Written exercise:
Could you rewrite only the data from the line that contains "place name label" through the line that contains "tap(74, 328)", keeping the requests and multiplying every coordinate in the answers by 1.5, rounded to whole numbers with halves going up?

Stored items:
** START **
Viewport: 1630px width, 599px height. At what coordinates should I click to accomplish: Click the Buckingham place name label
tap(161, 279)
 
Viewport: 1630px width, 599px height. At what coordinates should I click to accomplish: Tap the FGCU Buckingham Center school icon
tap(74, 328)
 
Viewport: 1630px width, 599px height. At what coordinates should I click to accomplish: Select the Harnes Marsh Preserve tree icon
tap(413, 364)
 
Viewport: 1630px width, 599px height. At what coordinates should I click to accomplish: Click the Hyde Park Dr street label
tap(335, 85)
** END **
** START **
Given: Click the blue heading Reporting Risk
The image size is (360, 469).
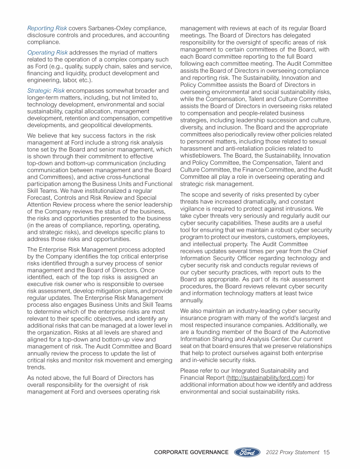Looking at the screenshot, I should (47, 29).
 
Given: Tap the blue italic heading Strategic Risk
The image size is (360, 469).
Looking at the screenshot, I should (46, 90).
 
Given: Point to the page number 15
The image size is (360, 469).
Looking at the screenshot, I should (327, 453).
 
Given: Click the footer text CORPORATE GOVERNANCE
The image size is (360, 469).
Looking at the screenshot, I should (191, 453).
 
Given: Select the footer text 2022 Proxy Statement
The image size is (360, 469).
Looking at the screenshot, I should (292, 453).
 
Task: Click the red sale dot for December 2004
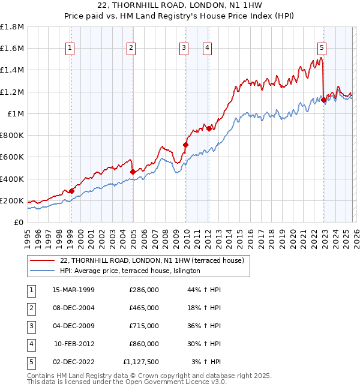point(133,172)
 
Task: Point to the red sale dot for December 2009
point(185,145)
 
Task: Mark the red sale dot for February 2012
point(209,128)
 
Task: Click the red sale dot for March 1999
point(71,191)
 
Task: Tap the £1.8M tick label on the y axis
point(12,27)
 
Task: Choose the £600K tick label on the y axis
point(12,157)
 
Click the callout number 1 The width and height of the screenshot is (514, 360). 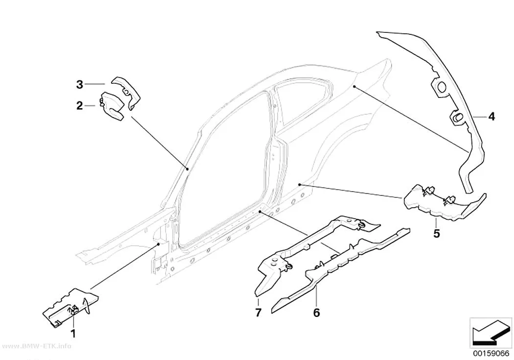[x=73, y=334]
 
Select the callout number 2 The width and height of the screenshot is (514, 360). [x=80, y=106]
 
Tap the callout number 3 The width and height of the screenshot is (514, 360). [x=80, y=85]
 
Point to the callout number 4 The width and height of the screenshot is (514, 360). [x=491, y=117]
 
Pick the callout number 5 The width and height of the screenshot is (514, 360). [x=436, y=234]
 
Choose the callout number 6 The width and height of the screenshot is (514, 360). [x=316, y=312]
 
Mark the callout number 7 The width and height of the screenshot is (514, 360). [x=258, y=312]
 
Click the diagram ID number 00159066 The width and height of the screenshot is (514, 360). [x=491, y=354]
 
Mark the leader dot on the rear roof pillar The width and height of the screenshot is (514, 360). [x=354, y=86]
** END **
In response:
Viewport: 1630px width, 599px height. At what coordinates should I click to accomplish: Click the Buckingham place name label
tap(242, 419)
 
Viewport: 1630px width, 599px height. At what coordinates should I click to accomplish: Tap the FGCU Buckingham Center school icon
tap(111, 492)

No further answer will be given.